FSA uses the sequence annealing technique to overcome this issue. The sorted posterior probabilities are used with the sequence annealing technique to generate a multiple alignment. The technique finds the alignment between two sequences that minimizes the expected distance to the truth. In this case, the distance between two sequences is the number of columns in which the character from one sequence is not homologous to the character in the same column in the second sequence.

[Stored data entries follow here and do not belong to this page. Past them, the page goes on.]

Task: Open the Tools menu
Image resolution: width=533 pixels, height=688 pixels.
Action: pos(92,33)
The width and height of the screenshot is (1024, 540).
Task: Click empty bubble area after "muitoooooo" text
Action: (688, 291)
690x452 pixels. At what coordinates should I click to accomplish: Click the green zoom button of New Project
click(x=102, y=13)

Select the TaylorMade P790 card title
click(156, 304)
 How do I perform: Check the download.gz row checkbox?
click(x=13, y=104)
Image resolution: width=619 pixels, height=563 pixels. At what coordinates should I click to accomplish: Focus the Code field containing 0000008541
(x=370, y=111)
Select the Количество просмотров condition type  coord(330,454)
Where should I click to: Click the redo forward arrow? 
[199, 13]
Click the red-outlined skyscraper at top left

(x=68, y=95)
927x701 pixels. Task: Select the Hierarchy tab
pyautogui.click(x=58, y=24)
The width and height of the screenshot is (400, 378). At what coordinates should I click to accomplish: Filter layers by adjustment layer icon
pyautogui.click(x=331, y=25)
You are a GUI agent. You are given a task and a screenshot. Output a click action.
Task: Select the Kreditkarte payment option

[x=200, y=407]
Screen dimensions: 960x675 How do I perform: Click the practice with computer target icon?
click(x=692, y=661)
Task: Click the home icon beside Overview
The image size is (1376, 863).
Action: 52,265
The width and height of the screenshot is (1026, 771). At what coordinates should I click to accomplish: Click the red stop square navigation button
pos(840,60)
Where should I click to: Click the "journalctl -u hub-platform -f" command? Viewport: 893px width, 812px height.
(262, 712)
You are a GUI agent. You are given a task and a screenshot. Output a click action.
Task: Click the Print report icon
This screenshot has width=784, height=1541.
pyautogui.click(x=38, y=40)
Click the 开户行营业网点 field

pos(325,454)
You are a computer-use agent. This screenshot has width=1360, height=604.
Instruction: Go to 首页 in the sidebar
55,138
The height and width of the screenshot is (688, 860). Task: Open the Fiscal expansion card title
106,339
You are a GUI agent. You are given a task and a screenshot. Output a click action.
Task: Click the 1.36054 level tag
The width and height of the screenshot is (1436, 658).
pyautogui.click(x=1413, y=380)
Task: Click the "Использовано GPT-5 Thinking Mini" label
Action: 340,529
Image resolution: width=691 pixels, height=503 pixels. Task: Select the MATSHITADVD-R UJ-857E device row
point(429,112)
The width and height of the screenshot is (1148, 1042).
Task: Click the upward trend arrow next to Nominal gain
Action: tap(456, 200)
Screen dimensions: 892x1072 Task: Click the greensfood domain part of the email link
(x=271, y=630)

The sequence annealing technique, by determining an alignment with the minimum expected distance to the truth, conversely finds the alignment with the maximum expected accuracy. The accuracy of an alignment depends on a "true" alignment as reference and indicates the fraction of columns where the sequences are homologous. This accuracy is then used as an objective function that starts with the unaligned sequences (null alignment) and aligns characters in different columns based on the increasing accuracy of an alignment.

=== Ordering of the alignment ===
FSA aligns multiple sequences based on homology within columns instead of strictly a consideration of indels and substitutions. As such, FSA considers alignments to be equivalent if for every position along the sequences in both alignments, the same statement about homology can be made. For example, when considering pairwise comparisons, if there is a gap at a specific position in two alignments, then it can be said that the two sequences being compared are not homologous at said position. This can result in alignments where gap-open events can differ and yet still be considered equivalent. As such, FSA chooses to output the alignment in which there is a minimum amount of "gap openings".

== Parallelization ==
To handle overly large datasets, FSA is able to divide the work of running all necessary pairwise comparisons and alignments to different processors. This is handled by using a "fixed-size chunking" strategy that distributes the pairwise comparisons to each available processor in chunks. Each processor is therefore able to run the posterior probability calculation on a chunk of pairwise comparisons before merging the collected data back to a single processor for sequence annealing.

== Visualization ==
The results of the multiple sequence alignment under FSA can be displayed under the FSA's own GUI. The GUI is able to display and color label different measures of alignment quality on the columns of characters within the alignment itself. The five different measures that can be observed and are approximated under the FSA model include accuracy, sensitivity, certainty, specificity, and consistency.

== Comparisons to other programs ==
FSA has been benchmarked against multiple alignment databases for protein (SABmark 1.65 and BAliBASE 3), RNA (BRAliBase 2.1 and Consanmix80), and DNA sequences. These benchmarks were conducted alongside other popular alignment programs such as ClustalW, MAFFT, MUSCLE, T-Coffee, and so on. Overall, at the time that FSA's abstract and research paper was received for review, FSA outperformed most alignment programs in accuracy and positive predictive values with sensitivities being on-par with the better-performing programs such as MAFFT and ProbConsRNA. Runtime comparisons were also conducted by comparing the timings to align 16S ribosomal sequences. MAFFT performed the alignment faster than the other alignment programs while MUSCLE and FSA (using a 3-state HMM and with disabled iterative refinement) were the next fastest programs.